Monolithic and polylithic blockchains
The original Bitcoin blockchain is a monolithic chain. Other examples include Ethereum and Solana. These chains are categorized as Layer 1 blockchains as they are base layer single-chain protocols where all functionalities including programmability (smart contracts), consensus protocol, security, and any related functionality are part of the same base blockchain. In other words, no component is off chain.
Polylithic chains include examples such as Polkadot, Avalanche, and Cosmos. In this type of architecture, multiple chains of the same or different types connect to a core chain and form a network of networks. Both types are considered layer 1 chains where a single base layer is the source of canonical truth. In polylithic architectures, there can be multiple chains, but they are horizontal to the core chain, and in some cases the core chain is not strictly needed and subnets can talk to each other directly. We can think of these architectures as multi-chain architectures. If chains connecting to the core chain are all the same type and built using the same rules, we call them homogeneous chains, and if they are of different types and follow different rules, we call them heterogeneous chains. Usually, multichain architectures aim to be heterogeneous architectures.
Layer 2 blockchains
Layer 2 blockchains have also recently emerged as a solution to the scalability and privacy problems on classical layer 1 blockchains, such as Ethereum and Bitcoin. Such solutions are called layer 2 solutions, which is a generic term used to describe solutions that use layer 1 as a base layer for consensus and settlement but execute transactions off chain at the so-called layer 2. These chains run on top of layer 1 chains. Many solutions exist in this space, such as sidechains, zero-knowledge rollups, optimistic rollups, plasma chains, and Lightning Network.
Sidechains
More precisely known as “pegged sidechains,” this is a concept whereby coins can be moved from one blockchain to another and then back again. Typical uses include the creation of new altcoins (alternative cryptocurrencies) whereby coins are burnt as a proof of an adequate stake. “Burnt” or “burning the coins” in this context means that the coins are sent to an address that is un spendable, and this process makes the “burnt” coins irrecoverable. This mechanism is used to bootstrap a new currency or introduce scarcity, which results in the increased value of the coin.
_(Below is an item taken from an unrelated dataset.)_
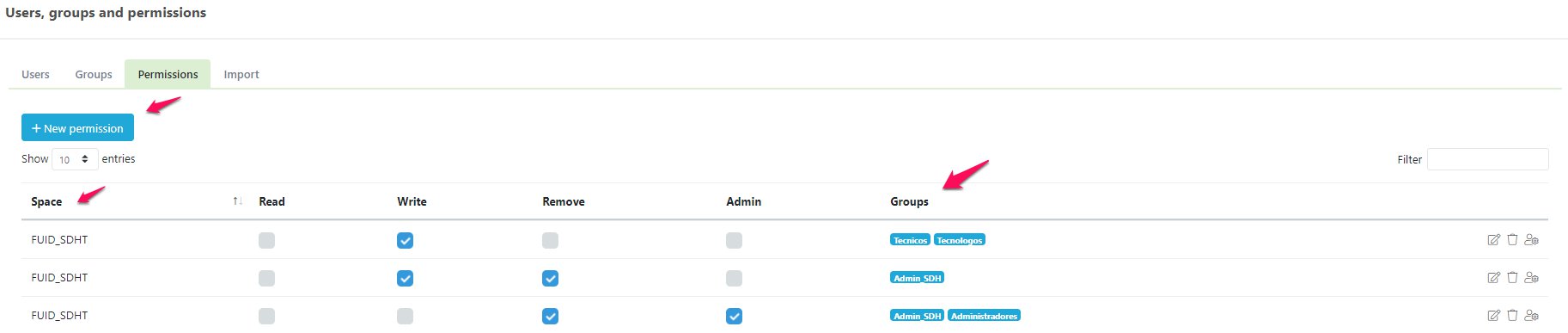Click the Tecnologos group tag
This screenshot has width=1568, height=333.
point(959,240)
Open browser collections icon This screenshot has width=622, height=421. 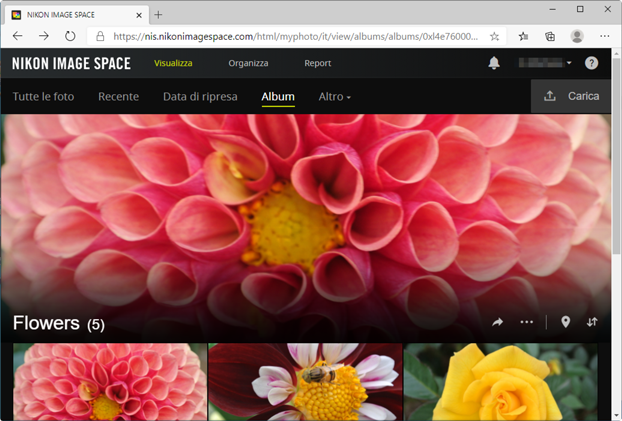tap(550, 36)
This mechanism is also called “Proof of Burn” and is used as an alternative method for distributed consensus to PoW and Proof of Stake (PoS). The example provided previously for burning coins applies to a one-way pegged sidechain. The second type is called a two-way pegged sidechain, which allows the movement of coins from the main chain to the sidechain and back to the main chain when required.
This process enables the building of smart contracts for the Bitcoin network. Rootstock is one of the leading examples of a sidechain, which enables smart contract development for Bitcoin using this paradigm. It works by allowing a two-way peg for the Bitcoin blockchain, and this results in much faster throughput. Another example is Deku, which is a side chain layer 2 solution for Tezos.